Öffentliche Plandiskussion zum Stuhlrohrquartier beschlossen

In der letzten Sitzung des Statdtentwicklungsausschusses der Bergedorfer Bezirksversammlung wurde unter anderem die Durchführung einer öffentlichen Plandiskussion zur Bebauung des Stuhlrohrquartiers einstimmig beschlossen.

Bisher wurde für die geplante Bebauung eine gläserne Werkstatt im Rahmen einer öffentlichen Veranstaltung durchgeführt, in der Anregungen für die künftige Bebauung gesammelt wurden, die dann Einfluss in die Planungen der beteiligten Architekturbüros gefunden haben.

Das eingeleitete förmliche Bebauungsplanverfahren hat jetzt die Aufgabe, die planungsrechtlichen Vorgaben für eine dem Standort angemessene Verwertung für ein Wohnungsbauvorhaben sowie für gewerbliche Nutzungen zu schaffen.

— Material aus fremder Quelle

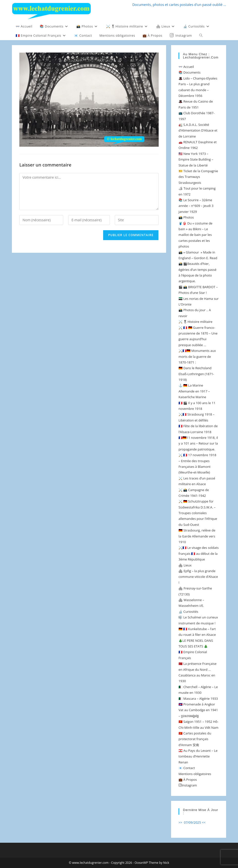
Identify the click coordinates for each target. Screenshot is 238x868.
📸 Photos (186, 217)
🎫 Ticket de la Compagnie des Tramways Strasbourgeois (198, 177)
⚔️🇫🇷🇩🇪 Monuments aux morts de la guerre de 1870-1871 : (197, 356)
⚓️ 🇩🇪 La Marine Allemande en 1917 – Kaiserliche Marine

Hierbei soll durch Schaffung einer grünen Wegeverbindung direkt am Schleusengraben die Verbindung der Vier- und Marschlande gewährleistet werden.
Das zu entwickelnde urbane Areal soll die räumliche Nähe der wichtigen Funktionen wie Wohnen, Arbeiten, Versorgung und unmittelbare Freizeitaktivitäten vereinen und gleichzeitig soll ein vernünftiges Maß der baulichen Dichte und Gebäudehöhen in Orientierung an die bestehenden Gebäude der Umgebung festgelegt werden. Auch müssen noch weitergehende Fragen zur Erschließung des Plangebietes abgeklärt werden und der Stellplatzschlüssel dürfte wegen der zu erwartenden stärkeren Verdichtung für Diskussionen sorgen.

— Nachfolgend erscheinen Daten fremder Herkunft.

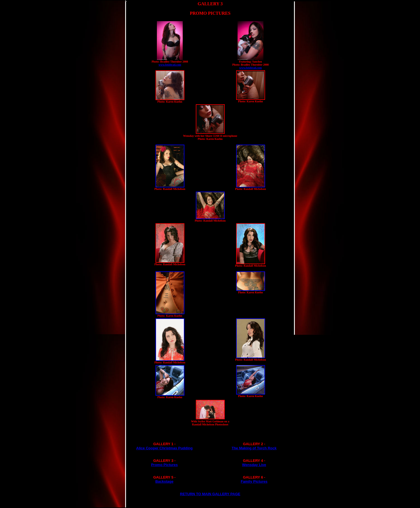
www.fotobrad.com (170, 65)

Insofern kann es eine interessante öffentliche Plandiskussion werden, wenn sich viele interessierte Bürgerinnen und Bürger an der geplanten öffentlichen Plandiskussion am 10 Oktober ab 18 Uhr im Lichtwarkhaus beteiligen und ihre Bewertung zu der dann vorliegenden Bebauungsplanskizze äußern würden.